No, u will not get a GPU accelerated UI in XP, it will still be GDI+ based CPU accelerated UI. Means opening 99 windows will slow your computer in XP but not on Vista.



> But if OS B is able to run 10 times better effects on almost one quarter of the requirements of OS A, isnt OS B>OS A?


 
Not always, OS B is just showing the eye candy part & not doing anything else. It isn't using the Laptop graphics in a better way to reduce power consumption by running less code (Example). Have u ever seen how easy the code for Aero is when running on DX 9 hardware?



> oh am so late!leave 915! does vista works fine with even intel945 and c2d procee?what is that dealy when pressing the wow bubble(start menu)?


 
Uncle, you keyboard's space bar key is not working & so is your CPU on 945 chipset, u got a devi sent PC 



> from what i know, Windows media player classic can be configured to use Directx9 acc to project videos as a texture on screen. even other good video players do the same.


 
U r getting it confused, what u r saying is VMR rendering, which means calculating some part of the video to play on screen, Aero calculates whole video in GPU. Things are different.

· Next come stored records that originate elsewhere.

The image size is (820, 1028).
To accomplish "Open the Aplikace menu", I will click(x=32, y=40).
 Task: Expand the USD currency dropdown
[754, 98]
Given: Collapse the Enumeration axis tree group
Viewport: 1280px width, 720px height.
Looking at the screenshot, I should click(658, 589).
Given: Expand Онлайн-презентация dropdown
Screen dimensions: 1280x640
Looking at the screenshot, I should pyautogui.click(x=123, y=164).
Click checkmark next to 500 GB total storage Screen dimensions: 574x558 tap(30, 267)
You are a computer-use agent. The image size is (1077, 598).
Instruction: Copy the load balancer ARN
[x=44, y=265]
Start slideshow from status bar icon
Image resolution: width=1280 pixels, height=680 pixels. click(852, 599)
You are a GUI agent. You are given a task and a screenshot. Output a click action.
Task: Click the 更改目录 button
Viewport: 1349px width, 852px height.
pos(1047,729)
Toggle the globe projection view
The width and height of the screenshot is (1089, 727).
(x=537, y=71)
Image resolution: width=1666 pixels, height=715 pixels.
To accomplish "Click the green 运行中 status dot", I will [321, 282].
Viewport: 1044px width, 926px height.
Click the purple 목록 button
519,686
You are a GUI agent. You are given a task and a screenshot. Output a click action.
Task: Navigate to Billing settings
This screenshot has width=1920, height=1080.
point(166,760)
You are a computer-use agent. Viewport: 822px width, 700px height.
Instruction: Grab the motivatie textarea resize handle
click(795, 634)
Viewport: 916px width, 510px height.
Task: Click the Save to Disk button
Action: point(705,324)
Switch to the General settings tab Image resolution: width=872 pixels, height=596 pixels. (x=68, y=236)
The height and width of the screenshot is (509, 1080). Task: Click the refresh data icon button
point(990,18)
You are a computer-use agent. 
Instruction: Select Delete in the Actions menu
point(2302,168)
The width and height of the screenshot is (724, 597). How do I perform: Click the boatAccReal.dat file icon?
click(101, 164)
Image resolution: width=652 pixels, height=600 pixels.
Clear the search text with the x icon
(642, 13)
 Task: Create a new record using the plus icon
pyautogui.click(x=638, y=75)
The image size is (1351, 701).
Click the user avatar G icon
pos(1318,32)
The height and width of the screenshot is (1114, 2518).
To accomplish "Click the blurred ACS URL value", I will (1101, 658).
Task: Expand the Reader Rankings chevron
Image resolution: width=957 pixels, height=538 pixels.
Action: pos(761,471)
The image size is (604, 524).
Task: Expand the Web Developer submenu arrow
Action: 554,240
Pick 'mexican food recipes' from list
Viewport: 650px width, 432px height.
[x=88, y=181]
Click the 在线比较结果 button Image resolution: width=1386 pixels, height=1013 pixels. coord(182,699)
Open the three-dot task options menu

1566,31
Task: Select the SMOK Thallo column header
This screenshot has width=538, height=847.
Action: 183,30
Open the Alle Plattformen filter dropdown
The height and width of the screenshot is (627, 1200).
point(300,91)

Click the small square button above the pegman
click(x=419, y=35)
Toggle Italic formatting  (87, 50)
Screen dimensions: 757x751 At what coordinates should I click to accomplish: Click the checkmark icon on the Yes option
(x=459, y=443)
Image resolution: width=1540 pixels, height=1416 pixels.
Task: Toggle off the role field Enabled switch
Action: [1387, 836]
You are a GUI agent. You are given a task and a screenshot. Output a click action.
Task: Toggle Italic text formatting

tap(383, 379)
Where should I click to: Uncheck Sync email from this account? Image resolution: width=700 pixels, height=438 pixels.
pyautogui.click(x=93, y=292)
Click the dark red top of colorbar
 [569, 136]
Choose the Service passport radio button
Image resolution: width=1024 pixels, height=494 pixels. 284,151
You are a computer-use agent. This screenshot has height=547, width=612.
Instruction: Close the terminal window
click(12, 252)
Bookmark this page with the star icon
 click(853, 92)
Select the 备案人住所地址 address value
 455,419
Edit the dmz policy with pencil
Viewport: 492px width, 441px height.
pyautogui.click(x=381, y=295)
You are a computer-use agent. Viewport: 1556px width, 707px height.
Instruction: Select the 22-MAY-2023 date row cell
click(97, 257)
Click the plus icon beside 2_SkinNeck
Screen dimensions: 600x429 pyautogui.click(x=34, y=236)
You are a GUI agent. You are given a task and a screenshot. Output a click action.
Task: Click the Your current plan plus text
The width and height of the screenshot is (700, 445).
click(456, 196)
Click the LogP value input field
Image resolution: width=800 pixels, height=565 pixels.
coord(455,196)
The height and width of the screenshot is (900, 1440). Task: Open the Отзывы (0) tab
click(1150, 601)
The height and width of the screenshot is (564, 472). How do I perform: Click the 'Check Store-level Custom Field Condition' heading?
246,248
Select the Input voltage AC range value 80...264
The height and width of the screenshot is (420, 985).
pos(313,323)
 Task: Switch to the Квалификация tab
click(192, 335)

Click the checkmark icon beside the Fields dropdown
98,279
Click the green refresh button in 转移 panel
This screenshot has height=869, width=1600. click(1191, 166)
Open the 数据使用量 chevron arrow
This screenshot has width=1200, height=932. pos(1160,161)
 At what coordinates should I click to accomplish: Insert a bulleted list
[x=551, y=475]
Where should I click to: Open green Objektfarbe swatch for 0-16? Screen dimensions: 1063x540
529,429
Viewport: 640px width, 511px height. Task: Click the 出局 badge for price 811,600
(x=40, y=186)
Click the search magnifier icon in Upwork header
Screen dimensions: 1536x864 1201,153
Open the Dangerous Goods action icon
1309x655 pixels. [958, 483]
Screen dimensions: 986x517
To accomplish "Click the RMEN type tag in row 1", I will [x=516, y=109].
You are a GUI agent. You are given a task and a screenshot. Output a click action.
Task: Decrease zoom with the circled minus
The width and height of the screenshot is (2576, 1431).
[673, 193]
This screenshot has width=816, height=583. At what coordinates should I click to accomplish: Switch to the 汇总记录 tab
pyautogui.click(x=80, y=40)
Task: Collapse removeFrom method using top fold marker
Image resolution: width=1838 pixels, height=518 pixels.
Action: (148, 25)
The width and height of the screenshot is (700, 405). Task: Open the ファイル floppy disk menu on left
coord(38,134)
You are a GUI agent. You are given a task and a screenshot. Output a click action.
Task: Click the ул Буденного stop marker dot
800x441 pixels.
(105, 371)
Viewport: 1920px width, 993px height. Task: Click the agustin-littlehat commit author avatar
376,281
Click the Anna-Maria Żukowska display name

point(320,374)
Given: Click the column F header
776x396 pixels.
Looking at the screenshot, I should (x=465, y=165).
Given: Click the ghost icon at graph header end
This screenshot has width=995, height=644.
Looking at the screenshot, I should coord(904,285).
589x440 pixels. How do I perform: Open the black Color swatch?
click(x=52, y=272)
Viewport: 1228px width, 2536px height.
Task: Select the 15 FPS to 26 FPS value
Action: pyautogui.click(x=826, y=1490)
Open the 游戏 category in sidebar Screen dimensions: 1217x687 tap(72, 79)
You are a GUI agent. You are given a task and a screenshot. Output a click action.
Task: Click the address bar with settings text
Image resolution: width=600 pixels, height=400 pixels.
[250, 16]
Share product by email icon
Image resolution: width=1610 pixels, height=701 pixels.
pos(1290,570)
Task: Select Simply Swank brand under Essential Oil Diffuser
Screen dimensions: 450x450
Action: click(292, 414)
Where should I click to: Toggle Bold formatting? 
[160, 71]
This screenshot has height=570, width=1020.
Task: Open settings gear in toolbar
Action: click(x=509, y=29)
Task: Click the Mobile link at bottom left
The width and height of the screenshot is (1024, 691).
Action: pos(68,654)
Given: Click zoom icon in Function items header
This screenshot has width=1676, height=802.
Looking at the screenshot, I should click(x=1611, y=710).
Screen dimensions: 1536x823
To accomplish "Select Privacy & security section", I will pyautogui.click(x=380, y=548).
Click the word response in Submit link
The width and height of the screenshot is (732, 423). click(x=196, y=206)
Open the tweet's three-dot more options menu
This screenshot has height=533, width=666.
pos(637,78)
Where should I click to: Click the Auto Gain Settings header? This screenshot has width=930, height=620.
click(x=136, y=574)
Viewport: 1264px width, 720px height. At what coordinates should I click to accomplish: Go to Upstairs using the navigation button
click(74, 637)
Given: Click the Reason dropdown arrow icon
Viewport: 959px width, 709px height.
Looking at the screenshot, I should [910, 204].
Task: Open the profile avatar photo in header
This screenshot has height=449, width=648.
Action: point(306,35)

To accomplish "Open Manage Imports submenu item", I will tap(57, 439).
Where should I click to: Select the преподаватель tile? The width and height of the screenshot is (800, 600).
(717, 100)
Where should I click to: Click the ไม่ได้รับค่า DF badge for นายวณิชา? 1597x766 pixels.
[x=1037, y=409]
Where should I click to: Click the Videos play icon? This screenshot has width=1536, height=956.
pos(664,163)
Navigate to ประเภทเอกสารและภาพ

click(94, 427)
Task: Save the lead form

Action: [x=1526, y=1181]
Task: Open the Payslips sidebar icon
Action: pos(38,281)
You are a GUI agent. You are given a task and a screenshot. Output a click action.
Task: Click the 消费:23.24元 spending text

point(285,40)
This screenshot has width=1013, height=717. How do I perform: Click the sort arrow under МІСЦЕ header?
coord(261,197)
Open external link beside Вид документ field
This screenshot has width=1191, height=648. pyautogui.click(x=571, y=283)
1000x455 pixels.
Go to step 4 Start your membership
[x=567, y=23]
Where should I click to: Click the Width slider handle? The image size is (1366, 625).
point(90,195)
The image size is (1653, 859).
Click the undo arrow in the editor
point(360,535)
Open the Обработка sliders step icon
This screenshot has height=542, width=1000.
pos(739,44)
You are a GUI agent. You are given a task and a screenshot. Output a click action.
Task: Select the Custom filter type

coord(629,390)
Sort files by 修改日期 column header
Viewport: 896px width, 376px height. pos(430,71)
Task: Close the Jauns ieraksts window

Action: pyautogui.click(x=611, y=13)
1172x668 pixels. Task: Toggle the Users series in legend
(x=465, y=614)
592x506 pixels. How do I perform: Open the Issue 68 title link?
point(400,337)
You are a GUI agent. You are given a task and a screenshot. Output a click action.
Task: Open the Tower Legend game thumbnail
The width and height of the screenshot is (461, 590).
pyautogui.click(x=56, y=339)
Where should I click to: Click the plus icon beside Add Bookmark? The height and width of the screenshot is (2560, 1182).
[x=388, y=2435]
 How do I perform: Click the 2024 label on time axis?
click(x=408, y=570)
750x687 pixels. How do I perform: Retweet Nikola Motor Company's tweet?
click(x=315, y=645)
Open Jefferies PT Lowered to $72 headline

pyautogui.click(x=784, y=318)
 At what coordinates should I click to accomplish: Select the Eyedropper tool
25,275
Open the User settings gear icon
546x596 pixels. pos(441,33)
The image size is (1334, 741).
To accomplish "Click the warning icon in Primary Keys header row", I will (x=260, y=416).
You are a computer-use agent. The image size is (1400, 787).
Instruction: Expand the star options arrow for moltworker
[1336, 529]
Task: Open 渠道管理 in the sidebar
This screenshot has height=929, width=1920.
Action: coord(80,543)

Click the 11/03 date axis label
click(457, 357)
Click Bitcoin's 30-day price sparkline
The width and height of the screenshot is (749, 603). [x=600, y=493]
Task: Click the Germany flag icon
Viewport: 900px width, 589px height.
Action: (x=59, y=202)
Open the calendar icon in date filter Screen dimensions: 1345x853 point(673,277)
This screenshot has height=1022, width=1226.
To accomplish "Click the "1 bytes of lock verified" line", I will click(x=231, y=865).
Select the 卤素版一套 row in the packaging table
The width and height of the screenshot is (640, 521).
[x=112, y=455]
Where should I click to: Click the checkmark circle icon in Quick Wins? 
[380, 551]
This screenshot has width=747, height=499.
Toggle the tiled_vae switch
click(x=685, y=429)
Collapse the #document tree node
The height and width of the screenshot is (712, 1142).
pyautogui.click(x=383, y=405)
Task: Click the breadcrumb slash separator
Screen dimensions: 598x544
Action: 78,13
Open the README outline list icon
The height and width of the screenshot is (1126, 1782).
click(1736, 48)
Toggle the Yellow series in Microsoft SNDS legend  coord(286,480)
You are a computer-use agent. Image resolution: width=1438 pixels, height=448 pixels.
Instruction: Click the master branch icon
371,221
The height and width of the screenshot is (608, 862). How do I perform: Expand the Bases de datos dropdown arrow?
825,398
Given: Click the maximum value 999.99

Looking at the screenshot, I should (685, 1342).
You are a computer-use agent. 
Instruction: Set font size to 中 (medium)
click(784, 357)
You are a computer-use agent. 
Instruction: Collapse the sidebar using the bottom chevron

> is it true? I don't think so because if it had been, then we would have seen huge increases in encoding/decoding/pi tests as these are primarily mathematical in nature.


 
nVidia CUDA & AMD Firestream computing processors, have a look



			
				HIH said:
			
		

> , it fails to work on 915chpsets which supports both DX9b adn 9c.


 
U R A certified nut, 915 chipset only supports DX 9b & that too...Vertex shaders are supported only in software.



> And as far as IMav is concerned, he's just a kid who has no knowledge about operating systems or how they work or what a kernel really is. He doesn't even know how Vista works! Hope he learns that soon. And he's been quoting you all along that you said it's 'next gen' and now he's blaming you for saying so! This guy doesnt know anything man, it's been proven time and again.


 
I would have publically pwned u here, but alas....lack of time.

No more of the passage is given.